The kinetic and mechanistic characterization of GAPDH and QPRTase from Mycobacterium tuberculosis
MetadataShow full item record
Mycobacterium tuberculosis (Mtb) is the etiological agent responsible for the disease tuberculosis (TB). Currently, Mtb has infected approximately one-third of the human population leading to nearly 1.3 million deaths worldwide in 2012. Of those infected, approximately 5-20% develop an active, symptomatic infection capable of spreading the bacterium. Due to increasing drug resistance, there is a desperate need for greater understanding of Mtb metabolism and the designing of novel anti-TB drugs.;Glyceraldehyde 3-phosphate dehydrogenase (GAPDH) is a glycolytic protein responsible for the conversion of glyceraldehyde 3-phosphate (G3P), inorganic phosphate and nicotinamide adenine dinucleotide (NAD+) to 1,3-bisphosphoglycerate (1,3-BPG) and the reduced form of nicotinamide adenine dinucleotide (NADH). Despite decades of research on GAPDH, none has been conducted on the GAPDH from Mycobacterium tuberculosis, a key component of glycolysis and cellular function. We report the first successful purification and mechanistic characterization of Mtb-GAPDH and found our data consistent with an unusual mechanism in which the free enzyme is really E-NAD+ and that NAD+ is required for Mtb-GAPDH stability. C158 was identified as the active site cysteine required for catalysis and H185 was shown to act as a catalytic base.
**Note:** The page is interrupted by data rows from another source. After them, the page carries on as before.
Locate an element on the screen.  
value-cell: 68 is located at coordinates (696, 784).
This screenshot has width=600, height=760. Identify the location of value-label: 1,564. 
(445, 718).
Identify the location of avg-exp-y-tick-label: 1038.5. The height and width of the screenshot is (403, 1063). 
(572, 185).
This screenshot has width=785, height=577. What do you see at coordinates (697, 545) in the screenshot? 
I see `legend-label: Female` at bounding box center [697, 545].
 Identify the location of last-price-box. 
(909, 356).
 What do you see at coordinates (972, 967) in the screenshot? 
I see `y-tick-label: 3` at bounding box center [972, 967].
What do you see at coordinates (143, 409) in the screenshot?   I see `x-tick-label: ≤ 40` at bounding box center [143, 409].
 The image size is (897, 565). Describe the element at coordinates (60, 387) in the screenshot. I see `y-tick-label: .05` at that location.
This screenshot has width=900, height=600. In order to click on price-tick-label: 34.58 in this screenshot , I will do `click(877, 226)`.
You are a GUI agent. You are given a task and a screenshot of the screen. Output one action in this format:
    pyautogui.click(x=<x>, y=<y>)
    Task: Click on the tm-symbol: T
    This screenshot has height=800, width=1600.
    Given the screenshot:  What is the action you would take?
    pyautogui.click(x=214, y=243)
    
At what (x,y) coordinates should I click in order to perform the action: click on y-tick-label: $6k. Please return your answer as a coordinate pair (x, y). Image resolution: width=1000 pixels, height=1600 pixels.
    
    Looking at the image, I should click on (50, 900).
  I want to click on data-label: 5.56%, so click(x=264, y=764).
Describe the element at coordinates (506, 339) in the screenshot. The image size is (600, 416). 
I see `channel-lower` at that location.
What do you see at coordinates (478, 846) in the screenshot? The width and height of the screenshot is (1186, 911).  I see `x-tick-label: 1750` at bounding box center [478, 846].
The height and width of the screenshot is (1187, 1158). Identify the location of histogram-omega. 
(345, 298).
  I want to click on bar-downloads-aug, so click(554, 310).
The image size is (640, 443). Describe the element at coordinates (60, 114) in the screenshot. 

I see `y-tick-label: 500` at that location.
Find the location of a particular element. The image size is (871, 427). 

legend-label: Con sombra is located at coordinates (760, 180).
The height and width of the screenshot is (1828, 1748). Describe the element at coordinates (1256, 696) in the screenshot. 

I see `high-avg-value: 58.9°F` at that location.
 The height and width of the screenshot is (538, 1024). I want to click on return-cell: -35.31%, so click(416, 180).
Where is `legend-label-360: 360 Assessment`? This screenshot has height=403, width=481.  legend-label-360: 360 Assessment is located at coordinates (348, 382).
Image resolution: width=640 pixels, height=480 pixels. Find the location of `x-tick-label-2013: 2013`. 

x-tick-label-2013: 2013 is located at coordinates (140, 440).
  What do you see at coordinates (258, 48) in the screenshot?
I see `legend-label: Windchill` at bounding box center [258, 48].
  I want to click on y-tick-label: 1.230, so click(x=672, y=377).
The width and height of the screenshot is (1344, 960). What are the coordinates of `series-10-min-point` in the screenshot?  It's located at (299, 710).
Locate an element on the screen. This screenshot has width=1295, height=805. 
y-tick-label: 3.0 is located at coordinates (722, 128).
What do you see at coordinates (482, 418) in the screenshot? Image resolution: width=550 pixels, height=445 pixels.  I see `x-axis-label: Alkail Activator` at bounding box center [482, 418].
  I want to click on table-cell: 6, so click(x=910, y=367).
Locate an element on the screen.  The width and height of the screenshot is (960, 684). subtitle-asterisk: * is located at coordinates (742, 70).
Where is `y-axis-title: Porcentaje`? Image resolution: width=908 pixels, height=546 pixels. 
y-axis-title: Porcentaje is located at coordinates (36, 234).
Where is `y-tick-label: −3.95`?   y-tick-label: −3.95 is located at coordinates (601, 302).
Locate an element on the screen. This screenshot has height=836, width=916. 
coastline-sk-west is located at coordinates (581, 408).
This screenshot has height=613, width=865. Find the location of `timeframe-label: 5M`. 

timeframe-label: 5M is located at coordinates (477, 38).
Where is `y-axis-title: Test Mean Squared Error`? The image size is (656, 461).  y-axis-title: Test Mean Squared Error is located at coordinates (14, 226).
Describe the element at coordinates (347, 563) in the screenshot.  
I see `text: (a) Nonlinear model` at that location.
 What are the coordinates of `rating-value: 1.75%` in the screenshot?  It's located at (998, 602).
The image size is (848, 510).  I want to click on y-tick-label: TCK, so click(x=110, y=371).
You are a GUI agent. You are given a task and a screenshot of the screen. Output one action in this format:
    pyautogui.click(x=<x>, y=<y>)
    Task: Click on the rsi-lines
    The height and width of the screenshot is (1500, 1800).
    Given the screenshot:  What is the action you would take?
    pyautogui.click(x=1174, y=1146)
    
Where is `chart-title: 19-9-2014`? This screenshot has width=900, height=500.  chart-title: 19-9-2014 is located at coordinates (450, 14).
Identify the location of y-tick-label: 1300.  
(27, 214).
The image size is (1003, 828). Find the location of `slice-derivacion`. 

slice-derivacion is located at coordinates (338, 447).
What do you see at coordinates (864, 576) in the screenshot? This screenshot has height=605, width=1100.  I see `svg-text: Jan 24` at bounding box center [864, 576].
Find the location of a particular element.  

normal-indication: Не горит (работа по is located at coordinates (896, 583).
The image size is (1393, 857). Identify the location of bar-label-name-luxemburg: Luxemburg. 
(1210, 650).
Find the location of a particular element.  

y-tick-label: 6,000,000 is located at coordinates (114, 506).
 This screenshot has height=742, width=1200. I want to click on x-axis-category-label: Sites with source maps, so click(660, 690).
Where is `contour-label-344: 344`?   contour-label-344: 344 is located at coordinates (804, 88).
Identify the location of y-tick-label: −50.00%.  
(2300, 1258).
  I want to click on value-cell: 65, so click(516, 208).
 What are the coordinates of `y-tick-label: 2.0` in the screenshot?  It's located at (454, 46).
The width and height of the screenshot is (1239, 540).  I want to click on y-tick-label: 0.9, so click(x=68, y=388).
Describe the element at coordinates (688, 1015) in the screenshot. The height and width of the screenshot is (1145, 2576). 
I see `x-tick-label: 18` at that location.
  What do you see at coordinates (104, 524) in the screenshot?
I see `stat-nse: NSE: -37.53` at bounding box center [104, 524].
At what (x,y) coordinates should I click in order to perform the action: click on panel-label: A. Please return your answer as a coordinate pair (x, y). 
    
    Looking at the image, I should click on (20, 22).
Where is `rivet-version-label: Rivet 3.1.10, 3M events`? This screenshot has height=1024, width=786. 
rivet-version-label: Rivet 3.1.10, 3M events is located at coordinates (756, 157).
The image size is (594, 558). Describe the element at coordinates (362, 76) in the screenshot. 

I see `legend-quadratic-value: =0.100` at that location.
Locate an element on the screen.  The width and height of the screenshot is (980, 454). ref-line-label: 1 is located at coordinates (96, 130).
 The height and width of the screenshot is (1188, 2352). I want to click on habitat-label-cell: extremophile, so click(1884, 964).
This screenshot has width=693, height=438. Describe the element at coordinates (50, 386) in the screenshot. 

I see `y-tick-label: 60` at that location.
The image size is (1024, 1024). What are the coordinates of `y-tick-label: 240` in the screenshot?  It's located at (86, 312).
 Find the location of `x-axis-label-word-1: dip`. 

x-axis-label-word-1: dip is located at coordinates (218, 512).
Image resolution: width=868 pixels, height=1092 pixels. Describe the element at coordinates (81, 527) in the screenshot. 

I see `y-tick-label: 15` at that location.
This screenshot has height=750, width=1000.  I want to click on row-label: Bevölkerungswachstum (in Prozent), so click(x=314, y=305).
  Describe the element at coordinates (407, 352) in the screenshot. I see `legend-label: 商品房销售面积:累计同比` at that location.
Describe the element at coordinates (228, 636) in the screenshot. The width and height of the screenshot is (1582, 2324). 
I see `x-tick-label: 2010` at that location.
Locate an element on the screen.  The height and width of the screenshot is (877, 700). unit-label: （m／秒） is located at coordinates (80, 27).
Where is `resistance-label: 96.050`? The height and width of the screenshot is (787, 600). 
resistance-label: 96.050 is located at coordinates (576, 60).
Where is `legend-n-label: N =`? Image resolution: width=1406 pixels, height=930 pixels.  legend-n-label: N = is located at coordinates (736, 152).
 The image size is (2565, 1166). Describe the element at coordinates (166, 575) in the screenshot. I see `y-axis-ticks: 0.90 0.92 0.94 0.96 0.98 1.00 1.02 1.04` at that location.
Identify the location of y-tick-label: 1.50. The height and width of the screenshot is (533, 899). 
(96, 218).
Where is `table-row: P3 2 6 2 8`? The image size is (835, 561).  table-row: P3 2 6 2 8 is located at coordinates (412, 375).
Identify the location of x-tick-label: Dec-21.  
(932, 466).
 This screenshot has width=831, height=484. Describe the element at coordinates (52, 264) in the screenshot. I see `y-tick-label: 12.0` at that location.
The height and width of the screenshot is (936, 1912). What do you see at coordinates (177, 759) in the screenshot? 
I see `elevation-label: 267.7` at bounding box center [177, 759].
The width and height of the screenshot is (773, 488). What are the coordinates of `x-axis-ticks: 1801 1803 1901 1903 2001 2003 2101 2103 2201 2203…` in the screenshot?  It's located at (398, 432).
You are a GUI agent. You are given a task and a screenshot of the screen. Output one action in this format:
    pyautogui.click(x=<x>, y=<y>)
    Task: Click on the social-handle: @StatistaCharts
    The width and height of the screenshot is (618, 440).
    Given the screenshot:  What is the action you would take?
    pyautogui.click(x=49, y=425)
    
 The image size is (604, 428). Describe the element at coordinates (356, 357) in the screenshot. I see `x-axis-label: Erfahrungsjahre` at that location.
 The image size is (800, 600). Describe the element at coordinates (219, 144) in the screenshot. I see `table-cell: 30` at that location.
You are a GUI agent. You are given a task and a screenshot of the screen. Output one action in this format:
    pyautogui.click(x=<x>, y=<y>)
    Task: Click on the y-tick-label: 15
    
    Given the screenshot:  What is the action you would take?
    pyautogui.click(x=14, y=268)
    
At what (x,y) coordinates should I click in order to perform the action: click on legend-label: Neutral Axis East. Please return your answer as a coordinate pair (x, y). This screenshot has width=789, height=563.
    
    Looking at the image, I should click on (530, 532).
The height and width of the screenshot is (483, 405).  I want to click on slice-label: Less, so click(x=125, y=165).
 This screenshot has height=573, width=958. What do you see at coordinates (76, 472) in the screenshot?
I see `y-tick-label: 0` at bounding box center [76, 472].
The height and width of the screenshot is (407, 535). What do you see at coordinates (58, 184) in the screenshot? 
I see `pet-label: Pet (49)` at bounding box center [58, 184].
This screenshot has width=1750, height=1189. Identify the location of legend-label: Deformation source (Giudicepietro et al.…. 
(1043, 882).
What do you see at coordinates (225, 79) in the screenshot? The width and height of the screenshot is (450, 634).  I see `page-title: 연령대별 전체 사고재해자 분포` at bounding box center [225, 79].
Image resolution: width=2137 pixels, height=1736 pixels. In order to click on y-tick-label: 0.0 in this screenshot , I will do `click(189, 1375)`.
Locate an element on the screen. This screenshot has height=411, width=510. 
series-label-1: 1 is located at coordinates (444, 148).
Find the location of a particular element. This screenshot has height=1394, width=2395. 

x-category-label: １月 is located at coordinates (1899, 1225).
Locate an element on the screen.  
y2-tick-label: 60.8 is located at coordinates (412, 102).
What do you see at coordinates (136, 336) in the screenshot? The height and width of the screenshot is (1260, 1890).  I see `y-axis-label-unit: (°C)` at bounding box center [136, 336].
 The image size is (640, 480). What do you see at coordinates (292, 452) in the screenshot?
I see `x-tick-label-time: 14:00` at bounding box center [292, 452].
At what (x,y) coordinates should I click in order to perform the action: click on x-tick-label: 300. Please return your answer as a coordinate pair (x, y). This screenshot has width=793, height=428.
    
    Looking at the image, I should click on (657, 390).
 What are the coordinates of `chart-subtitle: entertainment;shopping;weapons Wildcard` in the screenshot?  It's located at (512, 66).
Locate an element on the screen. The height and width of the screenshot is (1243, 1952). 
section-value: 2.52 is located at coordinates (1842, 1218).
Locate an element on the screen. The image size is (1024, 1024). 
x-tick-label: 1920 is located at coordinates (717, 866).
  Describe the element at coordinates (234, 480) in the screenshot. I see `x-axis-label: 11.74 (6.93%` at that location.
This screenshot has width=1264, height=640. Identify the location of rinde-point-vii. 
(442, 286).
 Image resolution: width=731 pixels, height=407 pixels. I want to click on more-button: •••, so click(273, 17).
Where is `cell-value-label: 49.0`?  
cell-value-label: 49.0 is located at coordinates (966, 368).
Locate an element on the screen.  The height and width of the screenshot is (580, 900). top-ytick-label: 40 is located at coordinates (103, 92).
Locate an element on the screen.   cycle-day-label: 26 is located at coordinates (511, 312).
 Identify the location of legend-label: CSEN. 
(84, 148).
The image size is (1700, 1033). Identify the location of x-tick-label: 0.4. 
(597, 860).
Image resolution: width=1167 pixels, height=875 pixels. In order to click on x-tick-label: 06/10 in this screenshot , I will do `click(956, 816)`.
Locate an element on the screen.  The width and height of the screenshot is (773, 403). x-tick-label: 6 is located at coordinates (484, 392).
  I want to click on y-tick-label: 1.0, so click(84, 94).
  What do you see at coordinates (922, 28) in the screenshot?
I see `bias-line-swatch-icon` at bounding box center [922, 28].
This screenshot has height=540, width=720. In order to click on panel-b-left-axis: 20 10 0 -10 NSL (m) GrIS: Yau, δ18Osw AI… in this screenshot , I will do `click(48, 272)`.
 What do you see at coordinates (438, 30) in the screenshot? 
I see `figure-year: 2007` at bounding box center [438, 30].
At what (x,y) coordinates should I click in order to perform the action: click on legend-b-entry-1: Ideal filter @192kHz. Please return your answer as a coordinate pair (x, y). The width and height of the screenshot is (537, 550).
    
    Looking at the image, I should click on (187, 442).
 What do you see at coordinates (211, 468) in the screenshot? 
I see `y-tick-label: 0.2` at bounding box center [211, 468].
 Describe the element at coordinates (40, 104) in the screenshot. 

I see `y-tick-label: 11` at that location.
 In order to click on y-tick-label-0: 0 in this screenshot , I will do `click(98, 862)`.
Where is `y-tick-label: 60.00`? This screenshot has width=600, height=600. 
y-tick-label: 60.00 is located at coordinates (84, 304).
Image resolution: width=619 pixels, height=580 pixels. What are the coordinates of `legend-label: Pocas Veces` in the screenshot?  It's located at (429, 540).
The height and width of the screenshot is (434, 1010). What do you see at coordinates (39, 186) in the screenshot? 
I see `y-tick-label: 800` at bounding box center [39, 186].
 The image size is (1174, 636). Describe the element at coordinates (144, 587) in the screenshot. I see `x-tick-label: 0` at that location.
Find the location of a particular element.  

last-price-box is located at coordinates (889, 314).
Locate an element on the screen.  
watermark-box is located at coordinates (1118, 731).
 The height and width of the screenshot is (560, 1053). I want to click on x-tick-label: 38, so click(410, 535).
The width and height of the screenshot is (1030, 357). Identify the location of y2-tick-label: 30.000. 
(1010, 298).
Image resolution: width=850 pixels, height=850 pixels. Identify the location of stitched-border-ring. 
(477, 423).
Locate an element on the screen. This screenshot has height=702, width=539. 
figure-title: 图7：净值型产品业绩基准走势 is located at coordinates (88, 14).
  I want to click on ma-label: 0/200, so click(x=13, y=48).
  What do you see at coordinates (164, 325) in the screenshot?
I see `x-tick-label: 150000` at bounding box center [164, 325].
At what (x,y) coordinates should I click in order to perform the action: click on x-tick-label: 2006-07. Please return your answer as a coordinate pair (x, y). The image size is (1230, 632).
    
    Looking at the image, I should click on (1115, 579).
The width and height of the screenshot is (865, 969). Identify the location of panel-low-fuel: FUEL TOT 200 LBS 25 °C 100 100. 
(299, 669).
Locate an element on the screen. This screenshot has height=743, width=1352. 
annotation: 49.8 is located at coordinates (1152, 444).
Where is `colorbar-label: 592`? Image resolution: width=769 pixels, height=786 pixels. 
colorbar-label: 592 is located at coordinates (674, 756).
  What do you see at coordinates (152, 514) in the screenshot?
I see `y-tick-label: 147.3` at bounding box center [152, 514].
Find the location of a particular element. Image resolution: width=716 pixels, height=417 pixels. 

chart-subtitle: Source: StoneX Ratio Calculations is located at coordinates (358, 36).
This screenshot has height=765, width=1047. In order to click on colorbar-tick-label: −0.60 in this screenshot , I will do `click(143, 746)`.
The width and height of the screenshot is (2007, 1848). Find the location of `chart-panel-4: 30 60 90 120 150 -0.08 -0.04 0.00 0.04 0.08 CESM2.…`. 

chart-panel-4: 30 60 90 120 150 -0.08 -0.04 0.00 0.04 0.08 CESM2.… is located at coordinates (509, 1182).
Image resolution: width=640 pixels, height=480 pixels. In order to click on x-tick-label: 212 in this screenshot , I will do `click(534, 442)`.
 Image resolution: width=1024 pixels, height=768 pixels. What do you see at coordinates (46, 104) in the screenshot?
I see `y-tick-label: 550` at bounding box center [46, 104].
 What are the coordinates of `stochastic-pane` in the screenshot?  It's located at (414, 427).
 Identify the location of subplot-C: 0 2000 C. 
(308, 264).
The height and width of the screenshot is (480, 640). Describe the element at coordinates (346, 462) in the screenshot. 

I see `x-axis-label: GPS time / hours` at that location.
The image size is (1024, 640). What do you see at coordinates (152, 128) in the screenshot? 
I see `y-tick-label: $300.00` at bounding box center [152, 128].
Kinetic isotope effect studies suggest that the first-half reaction is rate-limiting and utilizes a step-wise mechanism for thiohemiacetal oxidation via a transient alkoxide to promote hydride transfer and thioester formation.;Quinolinate phosphoribosyltransferase (QPRTase) is a type II phosphoribosyltransferase responsible for the conversion of quinolinate (QA) and phosphoribosyl pyrophosphate (PRPP) to nicotinic acid mononucleotide (NaMN), pyrophosphate and carbon dioxide (CO2) in the de novo NAD+ biosynthesis pathway. Studies suggest that some pyrazinamide-resistant Mtb strains may be vulnerable to drugs disrupting de novo NAD+ biosynthesis. The formation of a proposed oxocarbenium-ion intermediate makes Mtb-QPRTase an attractive candidate for transition-state inhibitor design. The transition-state inhibitor GBE13-103a (TS) was screened against Mtb-QPRTase and was demonstrated to be ineffective. Efforts were made to phosphorylate TS (TSP) using adenosine kinase from Anopheles gambiae for screening against Mtb-QPRTase. TSP was identified using LC/MS but we were unable to purify significant amounts of TSP to screen against Mtb-QPRTase.